-- ENTRIES SHOWN --
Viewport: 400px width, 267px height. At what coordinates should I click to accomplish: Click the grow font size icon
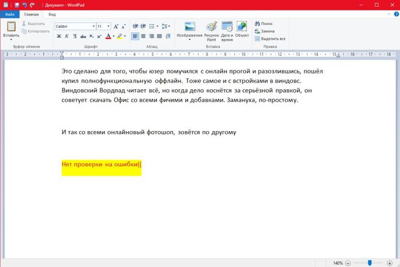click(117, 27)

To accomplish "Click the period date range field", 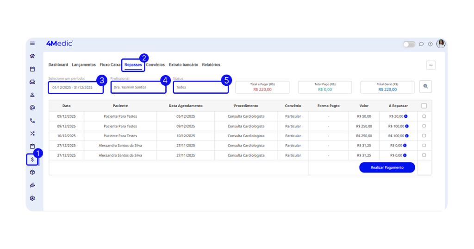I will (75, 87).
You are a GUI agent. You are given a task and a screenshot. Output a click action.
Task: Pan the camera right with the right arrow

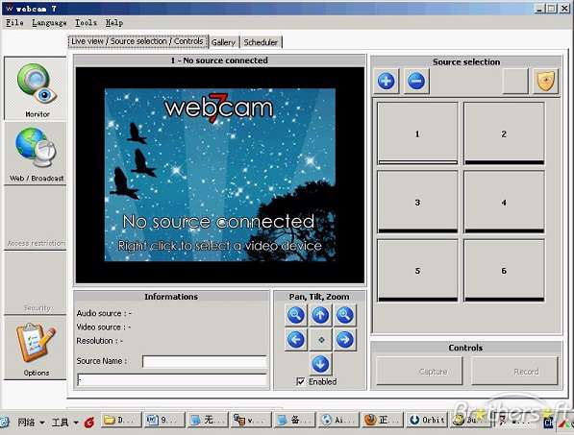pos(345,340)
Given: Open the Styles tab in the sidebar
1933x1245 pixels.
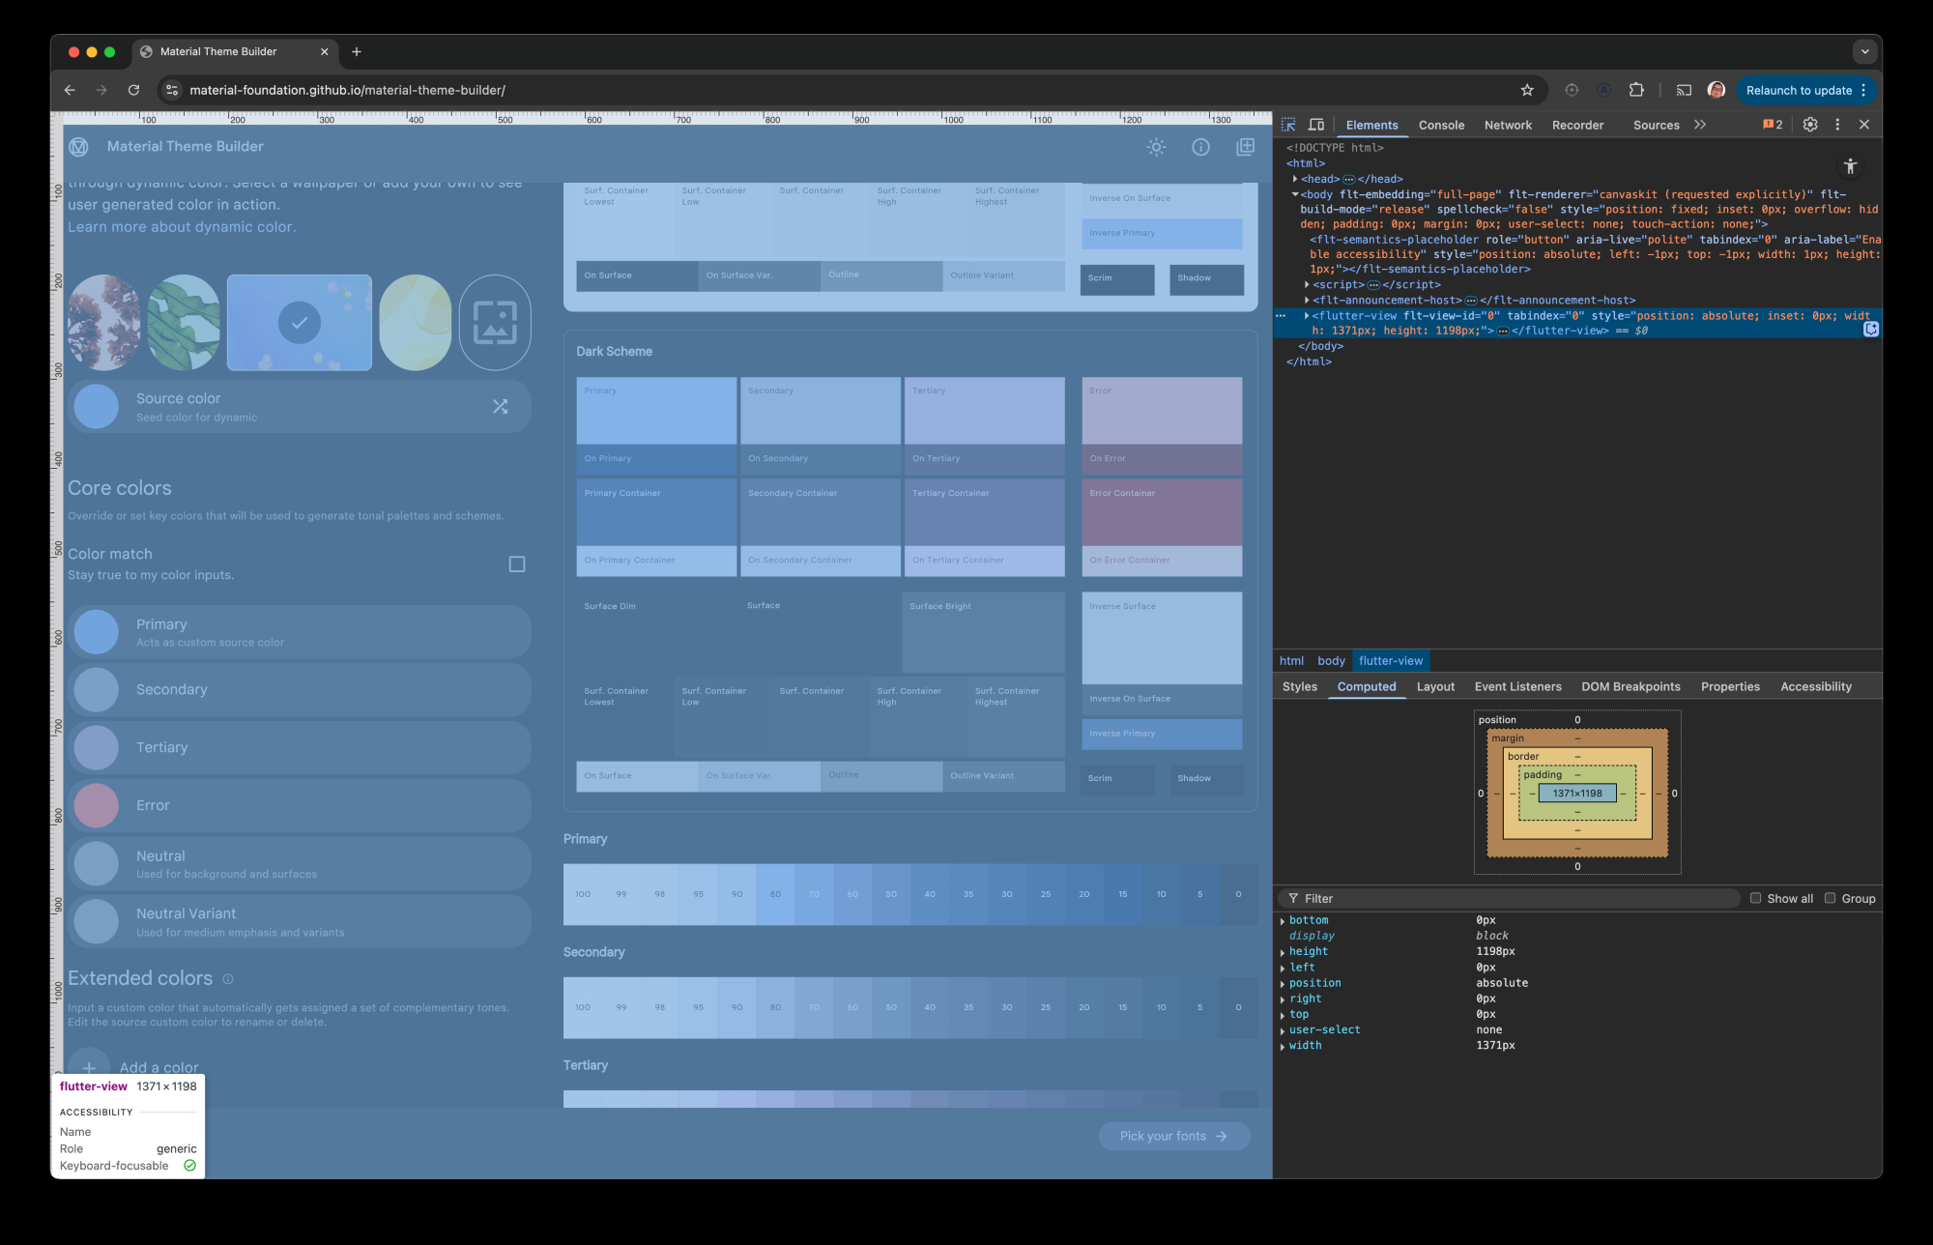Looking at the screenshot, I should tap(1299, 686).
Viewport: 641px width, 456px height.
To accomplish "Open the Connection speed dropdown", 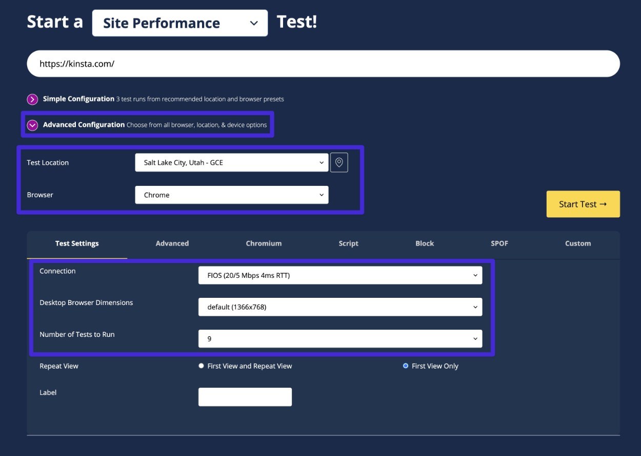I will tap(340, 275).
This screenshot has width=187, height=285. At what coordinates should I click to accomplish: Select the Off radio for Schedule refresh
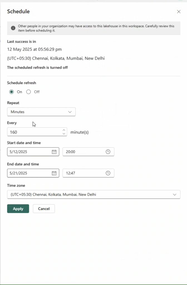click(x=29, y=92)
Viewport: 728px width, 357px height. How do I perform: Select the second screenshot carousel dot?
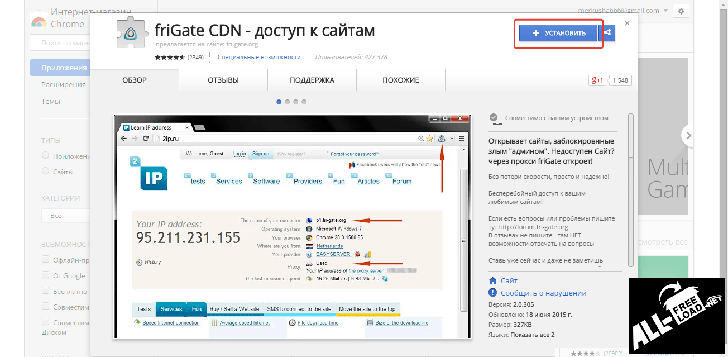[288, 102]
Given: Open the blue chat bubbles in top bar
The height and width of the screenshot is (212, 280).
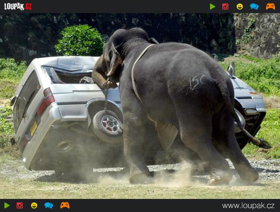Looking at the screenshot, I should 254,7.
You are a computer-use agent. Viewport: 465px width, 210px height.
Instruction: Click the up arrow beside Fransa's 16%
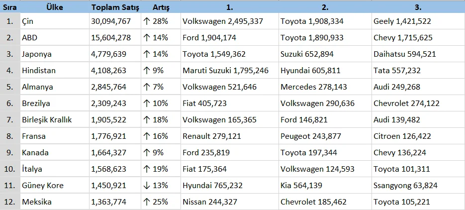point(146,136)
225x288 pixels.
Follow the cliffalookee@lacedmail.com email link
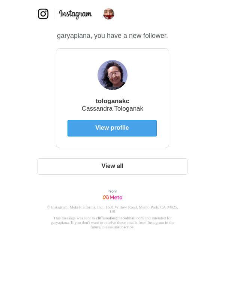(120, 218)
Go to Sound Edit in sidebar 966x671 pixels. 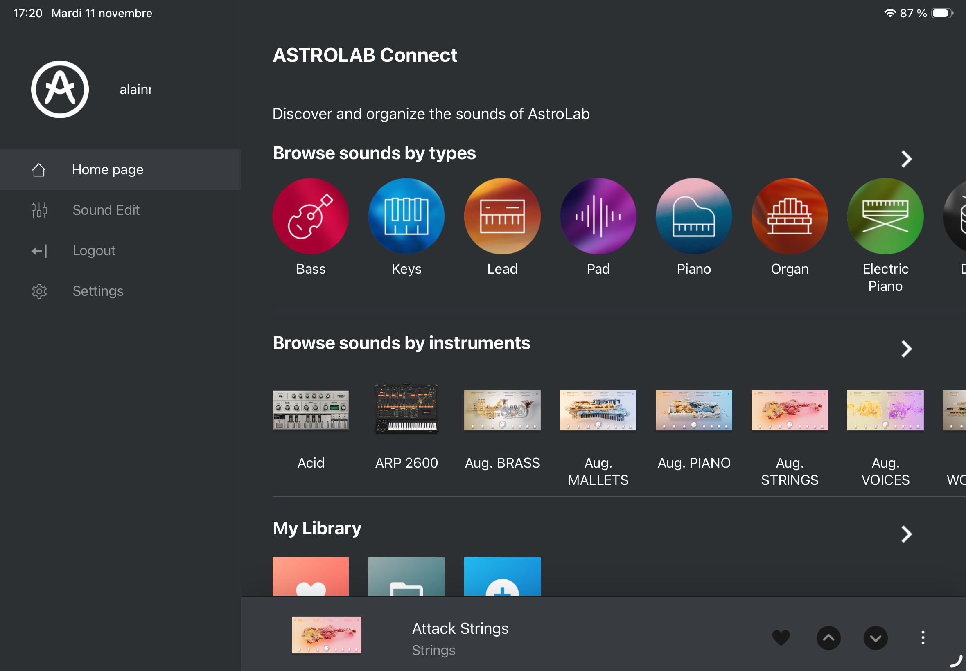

-- WRITTEN REQUEST --
Gather every line in the entries above that contains the word "Select", and copy each of those lines in full.

-- SOLUTION TO THIS PROBLEM --
This screenshot has width=187, height=285. At what coordinates should I click to accomplish: Select the Off radio for Schedule refresh
Viewport: 728px width, 357px height. How do I perform: Select the second screenshot carousel dot?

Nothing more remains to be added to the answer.